Plohman was elected to the Manitoba legislature in the provincial election of 1981 as a New Democrat, defeating incumbent Progressive Conservative Jim Galbraith by 636 votes in the central-northern riding of Dauphin. He entered cabinet on August 20, 1982, serving as Minister of Government Services with responsibility for the Manitoba Telephone Act. Following a cabinet shuffle on November 4, 1983, he became Minister of Highways and Transportation. On January 30, 1985, he was also named Minister of Government Services.

Plohman was re-elected by an increased margin in the 1986 provincial election. He relinquished the Government Services portfolio on February 4, 1987, and on September 21, 1987 he left the Highways and Transportation portfolio to accept the position of Minister of Natural Resources.

The Manitoba NDP were defeated in parliament in early 1988, when disgruntled backbench Member of the Legislative Assembly (MLA) Jim Walding voted against his government's budget. Despite this Plohman was re-elected in the following election, defeating Progressive Conservative Russell Secord by 548 votes. The NDP were reduced to 12 seats (out of 57) and third-party status following this election; Plohman formally resigned his cabinet portfolio on May 9 when the new government was sworn into office.

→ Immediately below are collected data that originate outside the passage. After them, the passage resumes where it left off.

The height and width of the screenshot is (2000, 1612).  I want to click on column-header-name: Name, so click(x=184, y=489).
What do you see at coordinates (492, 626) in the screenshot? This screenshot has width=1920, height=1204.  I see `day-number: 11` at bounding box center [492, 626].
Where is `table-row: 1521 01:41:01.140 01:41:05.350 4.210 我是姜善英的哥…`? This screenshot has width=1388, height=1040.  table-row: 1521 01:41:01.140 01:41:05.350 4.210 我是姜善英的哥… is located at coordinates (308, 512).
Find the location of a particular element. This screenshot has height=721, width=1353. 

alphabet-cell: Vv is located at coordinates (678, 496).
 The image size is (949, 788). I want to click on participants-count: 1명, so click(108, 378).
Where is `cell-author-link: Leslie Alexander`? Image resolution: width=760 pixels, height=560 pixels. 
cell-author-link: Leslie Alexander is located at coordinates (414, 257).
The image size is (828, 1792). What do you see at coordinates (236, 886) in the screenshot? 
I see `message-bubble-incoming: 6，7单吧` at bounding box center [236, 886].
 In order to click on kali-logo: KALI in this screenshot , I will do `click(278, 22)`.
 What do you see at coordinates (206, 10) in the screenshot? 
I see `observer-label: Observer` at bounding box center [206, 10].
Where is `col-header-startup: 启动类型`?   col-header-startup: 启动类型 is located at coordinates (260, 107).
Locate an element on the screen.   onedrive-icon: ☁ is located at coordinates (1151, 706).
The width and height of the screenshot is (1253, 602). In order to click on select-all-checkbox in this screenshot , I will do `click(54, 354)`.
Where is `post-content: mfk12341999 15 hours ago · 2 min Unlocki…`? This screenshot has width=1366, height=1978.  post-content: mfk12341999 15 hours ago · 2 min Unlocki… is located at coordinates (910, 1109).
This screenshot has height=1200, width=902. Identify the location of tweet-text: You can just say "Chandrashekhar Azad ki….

The NDP recovered to twenty seats in the provincial election of 1990, and Plohman was re-elected with an increased majority. He did not seek re-election in 1995 and returned to the teaching profession from which he retired in 2003.

In 2002, Plohman was appointed to a provincial advisory board recommending ways to stimulate economic growth at the Port of Churchill, in northern Manitoba. In 2004 he was appointed to the Board of Directors of the Churchill Gateway Development Corporation.

In 2005, Plohman was appointed as the first Chairman of the Board of the newly formed Manitoba Agriculture Services Corporation (MASC). In this capacity Plohman provided leadership in the amalgamation of the former Manitoba Agriculture Credit Corporation (MACC) and the Manitoba Crop Insurance Corporation (MCIC) into the dynamic MASC serving the lending and insurance needs of rural Manitobans. In 2014 Plohman was appointed to the Government of Manitoba's Crown Corporations Council as a Director from which he resigned on May 25, 2016.

John Plohman married Patricia Ann Yanke in 1971 and they have three children, Rychelle Anne Plohman Lytle, Dr. Jodi Lynn Plohman Jones and Robert James Plohman CA. They also have nine grandchildren.